■ **TRECHO**

--------------------

Sete pragas destroem o rico Centro Histórico de Belém

Durante cinco anos os alunos da Faculdade de Engenharia Civil-FEC da UFPA fotografaram semestralmente quase 2.000 imóveis registrados na Fumbel como pertencentes ao patrimônio arquitetônico histórico de Belém.

O objetivo do trabalho daqueles alunos era o de monitorar visualmente as transformações por que passam o Centro Histórico de Belém e as áreas de seu entorno.

Ao realizá-lo, eles, muitas vezes, ficaram desnorteados com o desaparecimento de casas e prédios que constavam nos registros da Fumbel.

Além disto, quando comparavam os aspectos de imóveis de algumas quadras por onde circulavam com as fotos feitas nos semestres anteriores, os alunos quase não as reconheciam.

A maioria dos imóveis do Centro Histórico está permanentemente submetida à ação devastadora de sete “pragas”, como mostraram aquelas milhares de fotografias:

1ª) O abandono completo dos prédios por proprietários que apenas aguardam os desabamentos deles para poder vender seus terrenos.

2ª) A falta da manutenção destes prédios com consequentes:

a) infiltrações em suas paredes.

b) desenvolvimento da biodeteriorização em seus telhados, onde surgem plantas e árvores

c) manchas em suas pinturas.

3ª) A descaracterização de suas fachadas, com alargamento de vãos:

a) nas lojas, para exposição de mercadorias,

b) nas residências, para instalações de garagens.

4ª) As pichações criminosas;

5ª) A poluição visual que esconde as belas fachadas antigas através do acúmulo de faixas, outdoors e fiações elétricas.

Esta “praga” é agravada pelas medonhas caixas de medição de energia montadas nos postes pela antiga Celpa, em contrariedade completa às recomendações técnicas de aterramento dos fios de energia nas áreas históricas das cidades a fim de que elas possam recuperar seu aspecto original.

6ª) A falta de controle do tráfego de veículos pesados causador de vibrações e fissuras nas paredes seculares de alguns imóveis.

--------------------

■ **DADOS DO EXERCÍCIO**
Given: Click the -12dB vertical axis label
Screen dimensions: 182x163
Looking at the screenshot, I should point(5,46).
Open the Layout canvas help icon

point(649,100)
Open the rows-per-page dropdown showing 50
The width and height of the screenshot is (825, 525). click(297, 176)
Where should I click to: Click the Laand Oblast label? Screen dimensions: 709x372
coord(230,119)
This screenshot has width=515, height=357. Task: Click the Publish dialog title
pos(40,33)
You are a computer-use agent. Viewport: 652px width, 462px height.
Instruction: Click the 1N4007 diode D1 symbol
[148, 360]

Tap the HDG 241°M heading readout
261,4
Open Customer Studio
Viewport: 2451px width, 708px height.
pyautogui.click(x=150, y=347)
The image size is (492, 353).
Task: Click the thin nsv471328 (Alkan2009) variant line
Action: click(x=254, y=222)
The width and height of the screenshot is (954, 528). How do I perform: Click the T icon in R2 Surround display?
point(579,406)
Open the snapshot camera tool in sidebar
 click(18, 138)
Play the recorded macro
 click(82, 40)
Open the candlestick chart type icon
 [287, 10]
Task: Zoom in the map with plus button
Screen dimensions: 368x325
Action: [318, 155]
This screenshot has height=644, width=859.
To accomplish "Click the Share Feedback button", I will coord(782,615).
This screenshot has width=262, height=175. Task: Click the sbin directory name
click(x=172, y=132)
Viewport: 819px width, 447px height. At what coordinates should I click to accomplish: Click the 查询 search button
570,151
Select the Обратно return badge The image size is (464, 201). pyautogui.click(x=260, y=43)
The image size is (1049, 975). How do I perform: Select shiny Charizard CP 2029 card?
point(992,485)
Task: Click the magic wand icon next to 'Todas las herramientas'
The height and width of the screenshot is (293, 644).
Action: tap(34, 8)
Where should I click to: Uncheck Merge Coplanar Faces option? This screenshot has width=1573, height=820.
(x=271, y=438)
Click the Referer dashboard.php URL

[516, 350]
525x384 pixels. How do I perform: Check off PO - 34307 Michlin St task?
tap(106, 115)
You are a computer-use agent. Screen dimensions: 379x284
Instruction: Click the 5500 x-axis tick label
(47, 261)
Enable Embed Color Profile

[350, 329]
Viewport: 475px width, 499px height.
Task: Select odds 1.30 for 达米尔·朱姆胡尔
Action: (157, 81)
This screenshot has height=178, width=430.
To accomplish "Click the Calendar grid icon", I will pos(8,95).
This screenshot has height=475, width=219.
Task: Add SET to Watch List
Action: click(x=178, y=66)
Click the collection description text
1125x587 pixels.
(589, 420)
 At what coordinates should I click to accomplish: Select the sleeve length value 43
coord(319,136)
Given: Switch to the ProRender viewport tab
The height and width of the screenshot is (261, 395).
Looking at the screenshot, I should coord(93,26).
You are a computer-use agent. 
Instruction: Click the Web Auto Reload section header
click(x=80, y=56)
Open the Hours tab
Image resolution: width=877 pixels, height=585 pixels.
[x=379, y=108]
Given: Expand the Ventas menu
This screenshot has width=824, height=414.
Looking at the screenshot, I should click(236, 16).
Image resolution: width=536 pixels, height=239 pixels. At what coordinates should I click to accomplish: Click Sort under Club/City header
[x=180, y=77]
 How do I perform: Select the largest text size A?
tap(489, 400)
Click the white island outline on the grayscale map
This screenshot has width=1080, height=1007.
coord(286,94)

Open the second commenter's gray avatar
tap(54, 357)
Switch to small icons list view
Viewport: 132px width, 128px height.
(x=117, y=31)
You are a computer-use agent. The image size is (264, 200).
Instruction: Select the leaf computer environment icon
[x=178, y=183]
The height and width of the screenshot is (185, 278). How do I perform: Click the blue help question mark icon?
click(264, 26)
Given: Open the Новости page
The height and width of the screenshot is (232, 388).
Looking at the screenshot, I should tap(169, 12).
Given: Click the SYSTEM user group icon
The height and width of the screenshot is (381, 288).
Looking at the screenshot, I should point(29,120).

--------------------

■ **TAREFA A**
Digite novamente o trecho sobre o Centro Histórico de Belém, começando em "Ao realizá-lo, eles, muitas" e terminando em "em suas paredes.".
■ **TAREFA B**
Quais consequências da falta de manutenção dos prédios o trecho aponta? Liste todas.

■ **RESPOSTA ESCRITA A**
Ao realizá-lo, eles, muitas vezes, ficaram desnorteados com o desaparecimento de casas e prédios que constavam nos registros da Fumbel.

Além disto, quando comparavam os aspectos de imóveis de algumas quadras por onde circulavam com as fotos feitas nos semestres anteriores, os alunos quase não as reconheciam.

A maioria dos imóveis do Centro Histórico está permanentemente submetida à ação devastadora de sete “pragas”, como mostraram aquelas milhares de fotografias:

1ª) O abandono completo dos prédios por proprietários que apenas aguardam os desabamentos deles para poder vender seus terrenos.

2ª) A falta da manutenção destes prédios com consequentes:

a) infiltrações em suas paredes.

■ **RESPOSTA ESCRITA B**
- Infiltrações nas paredes
- Desenvolvimento da biodeteriorização nos telhados, onde surgem plantas e árvores
- Manchas nas pinturas